Ese sentimiento, otrora sinónimo de amargura y dolor, de angustia y desesperación; de soledad y abandono. Esa palabra unívoca, que un tiempo utilizara cualquier pluma para la descripción de todas las desgracias, las he visto brillar una de las últimas noches en unos ojos limpios.

Gasol lloró. Desde la cima de su particular olimpo desmitificado de gloria. Y hacerlo después de conseguir su segundo anillo en el NBA nos enseña la cara de esa clase de ser que deja en el camino vanidades y superfluos laureles. Las lágrimas de Gasol fueron, sin duda, la explosión alegre de la consecución de ese éxito, tras el difícil camino recorrido. Camino alfombrado por dificultades que ha sabido superar mostrando a todo el mundo --pero en especial a los que desde España seguimos expectantes su humilde trayectoria; humilde porque él lo ha querido así--, como debe ser la lucha por el triunfo.

Nos lo ha estado diciendo con su esfuerzo continuo, silencioso pero luminoso, que era parte de un todo de sus amados Lakers, que creyeron en él. Y una vez más tras tanta tensión nos dirá que no tiene importancia, que sus 19 puntos, no sé cuántos rebotes y asistencias es fruto del trabajo de todo un equipo.

Y después de las alegres lágrimas que acercaron sus manos para asir su segundo y perseguido anillo vendrá el descanso merecido, que este año será un poco más triste para él porque no podrá participar junto a su amada selección española en el Mundial de Turquía.
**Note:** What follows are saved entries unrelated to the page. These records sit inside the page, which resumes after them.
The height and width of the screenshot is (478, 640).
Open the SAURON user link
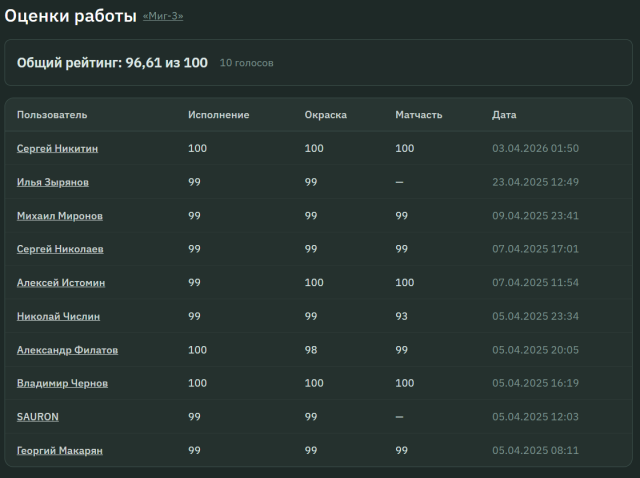click(x=38, y=417)
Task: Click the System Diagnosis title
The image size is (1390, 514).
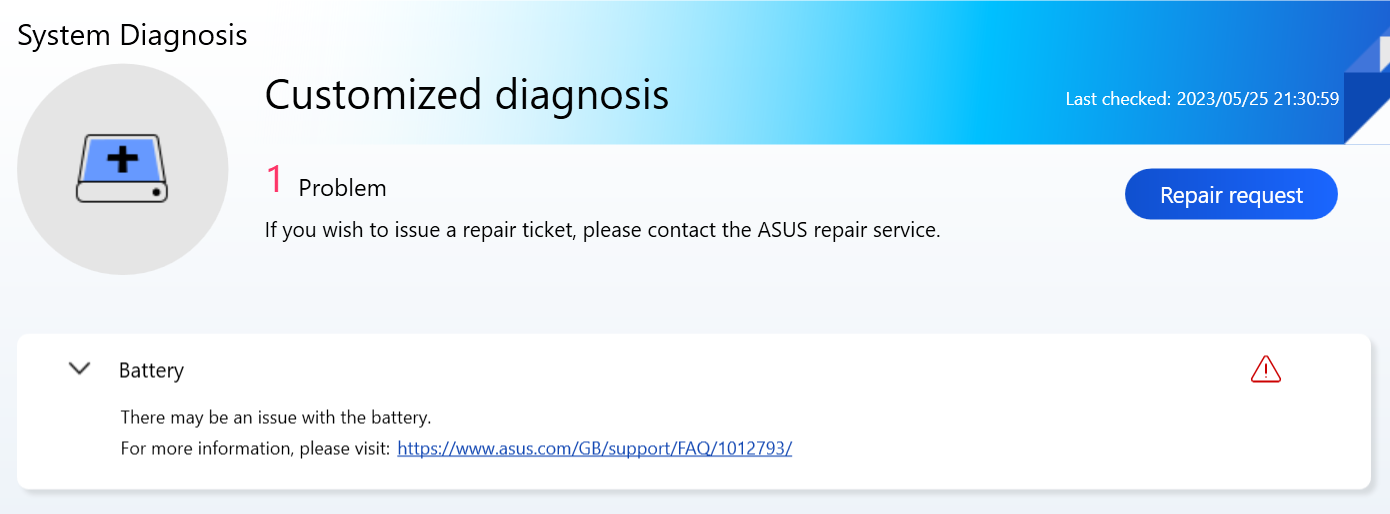Action: coord(132,35)
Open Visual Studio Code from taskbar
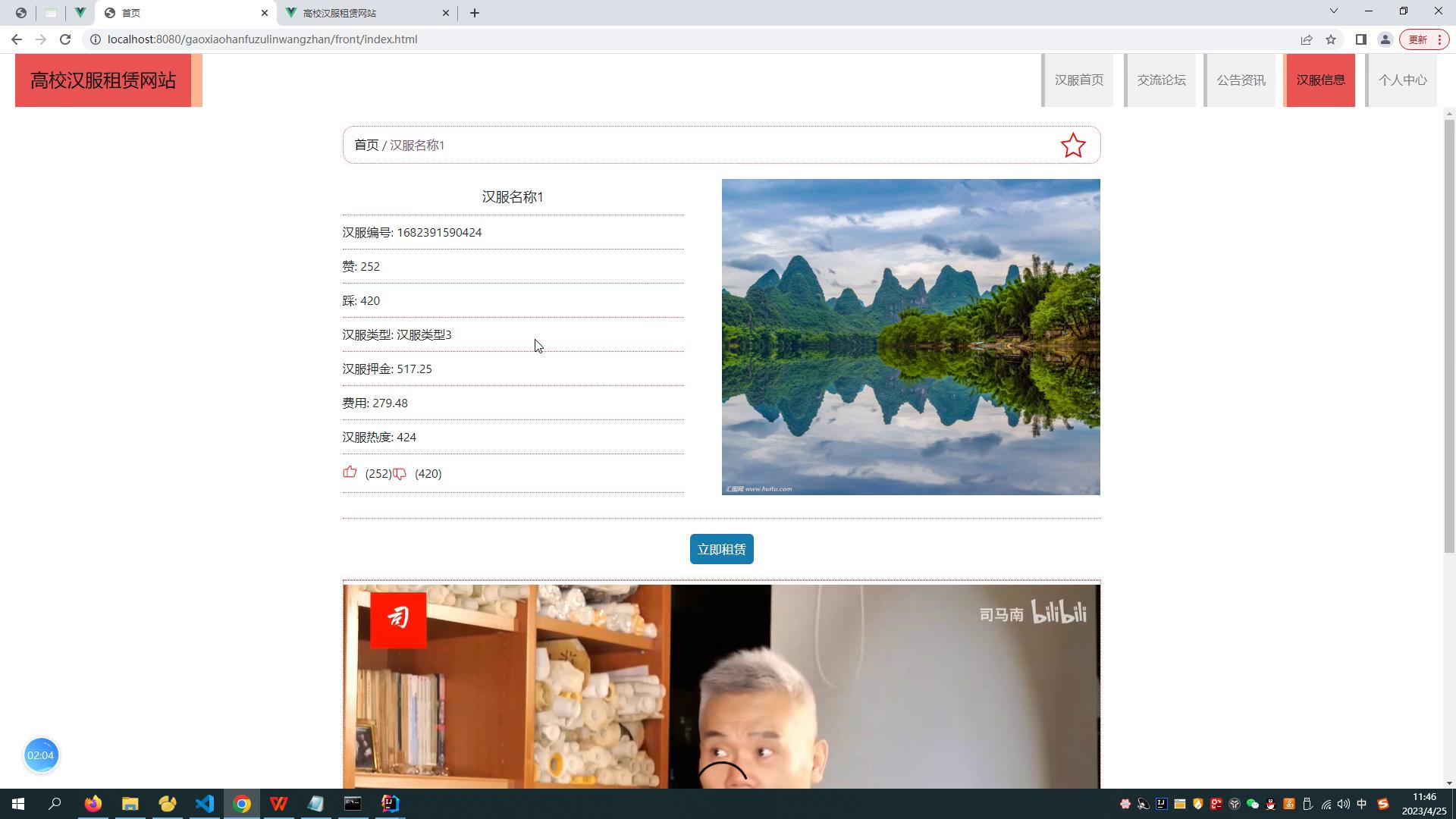 click(205, 804)
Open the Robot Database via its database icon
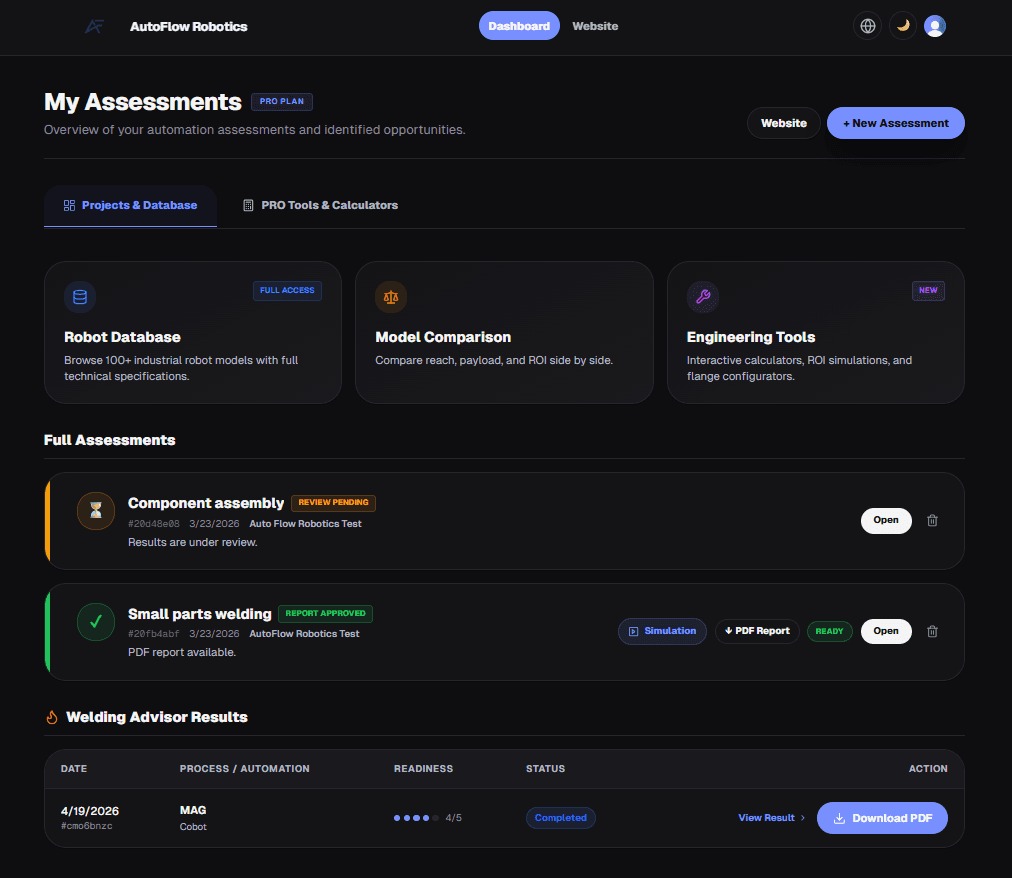The width and height of the screenshot is (1012, 878). coord(79,296)
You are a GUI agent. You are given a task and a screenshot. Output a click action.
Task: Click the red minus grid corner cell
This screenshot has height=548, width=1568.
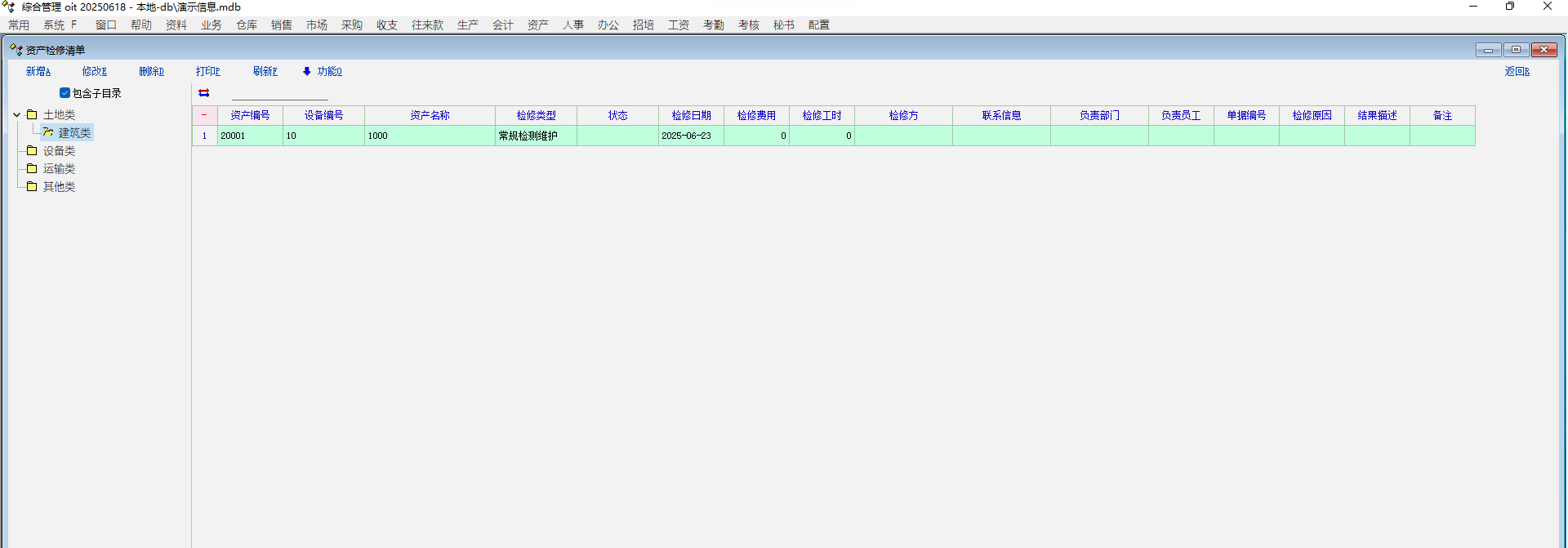tap(204, 115)
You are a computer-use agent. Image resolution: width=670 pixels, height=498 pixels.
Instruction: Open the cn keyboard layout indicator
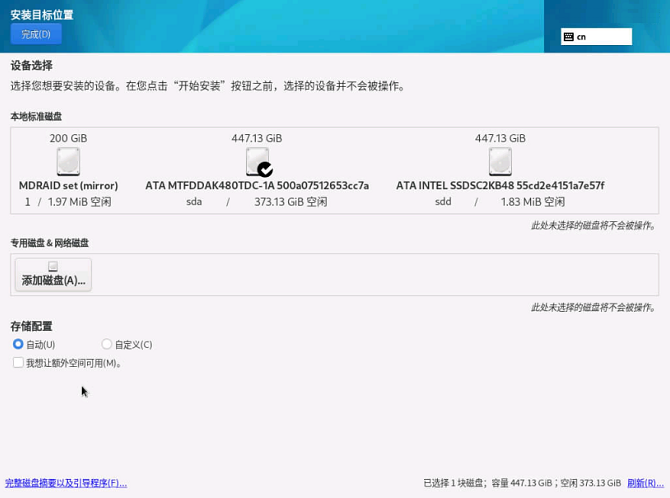[596, 37]
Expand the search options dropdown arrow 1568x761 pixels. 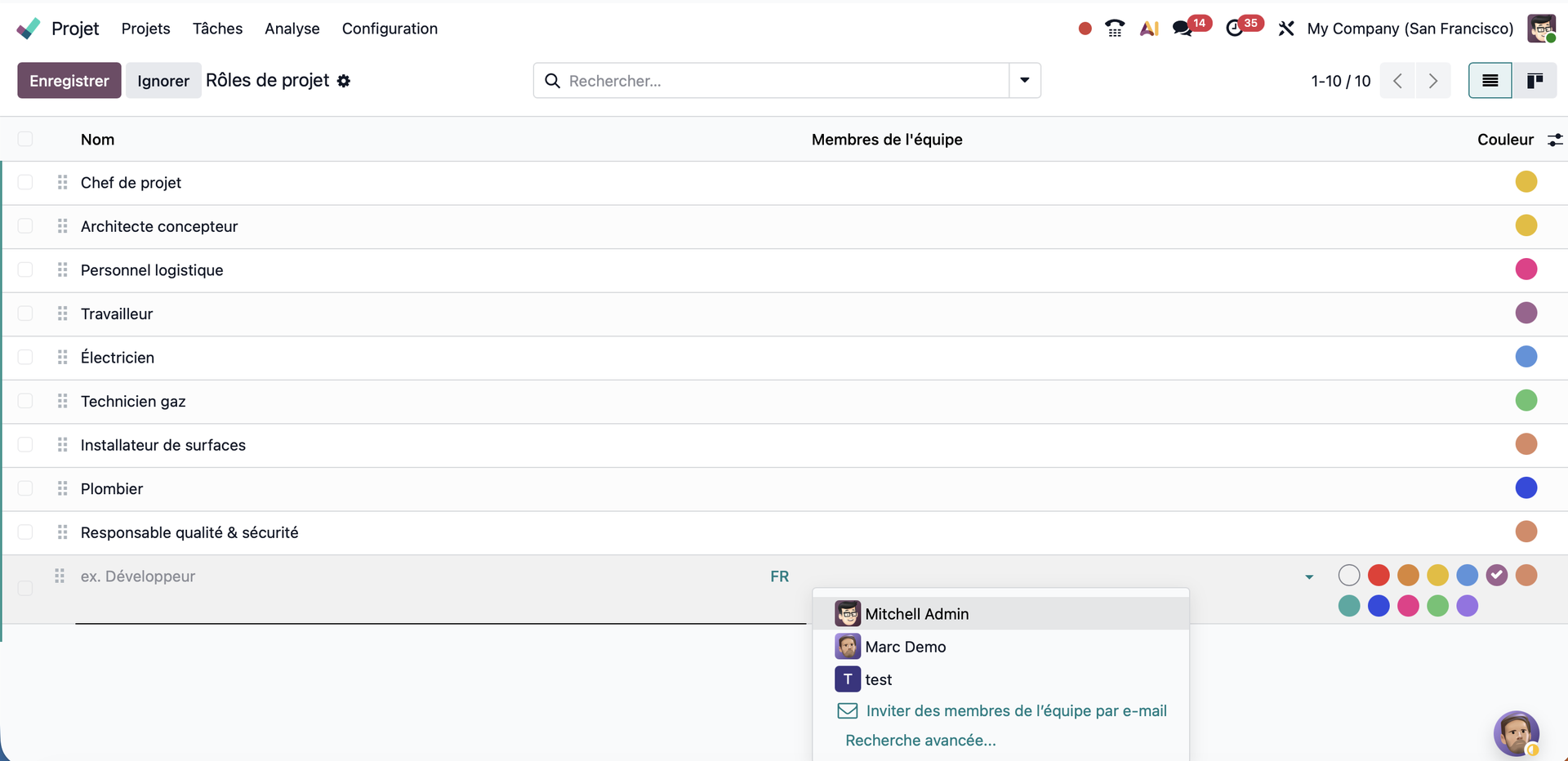point(1024,81)
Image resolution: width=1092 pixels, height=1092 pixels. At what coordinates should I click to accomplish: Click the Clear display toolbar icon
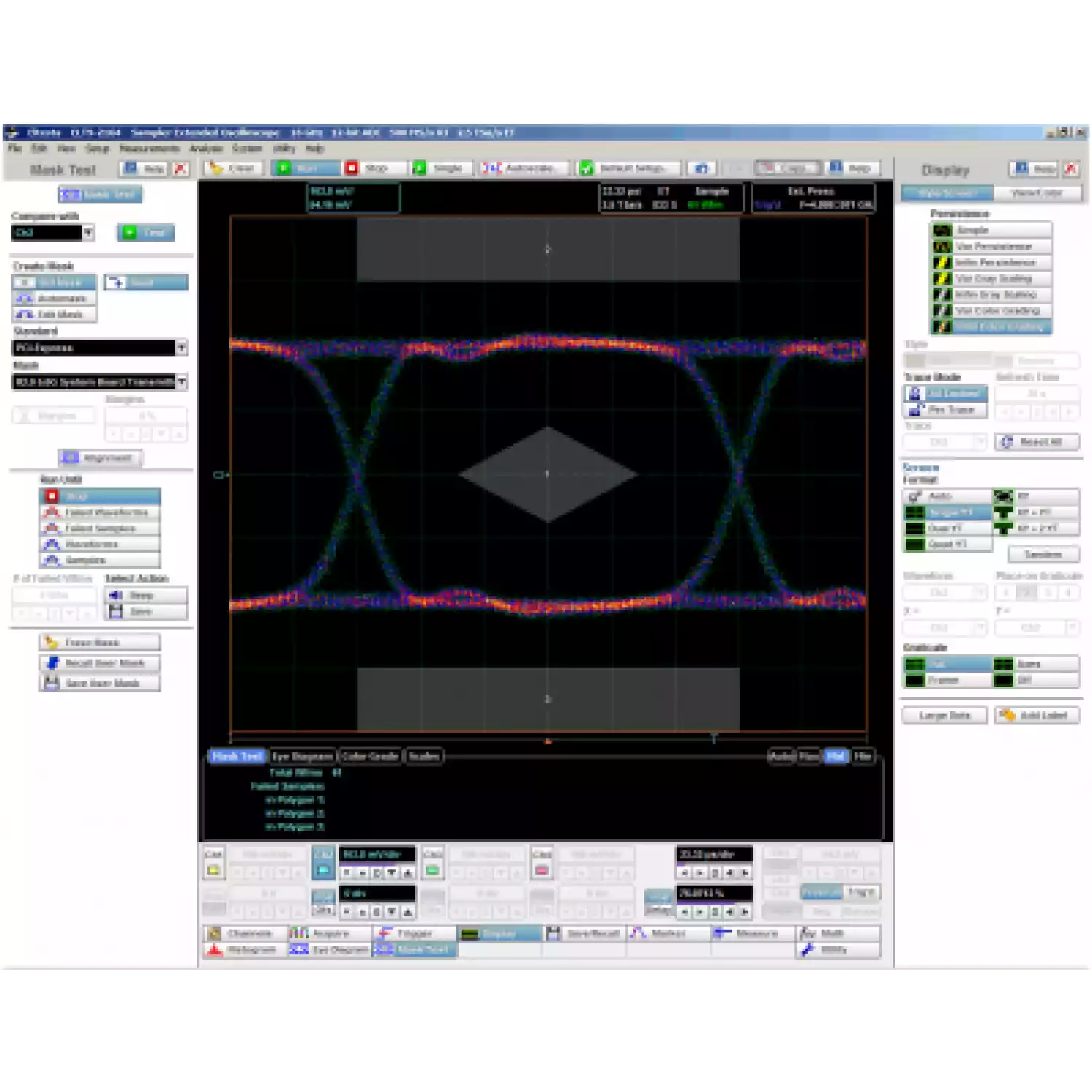pyautogui.click(x=216, y=168)
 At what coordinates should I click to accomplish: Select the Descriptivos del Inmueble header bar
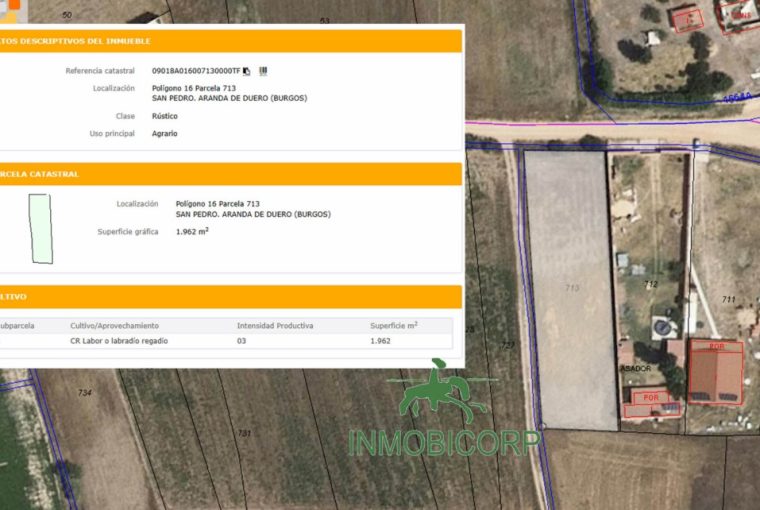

Todo cuerpo tiene un límite.

Límite que tal vez no le impida volcarse en esos actos humanitarios que luego le permitan relatar sencillamente que el viaje que en 2005 le llevó con Unicef a Sudáfrica fue "una experiencia muy impactante", convirtiendo el baloncesto en una pequeña parte de las preguntas que recibió y de los comentarios que hizo. O que dé pie a que el presidente del Comité Olímpico Español (COE) diga que "Su labor humana en campañas de solidaridad es aún mejor que su faceta como deportista".

Pau, si alguna vez me llega el triunfo yo quisiera llorar como tú.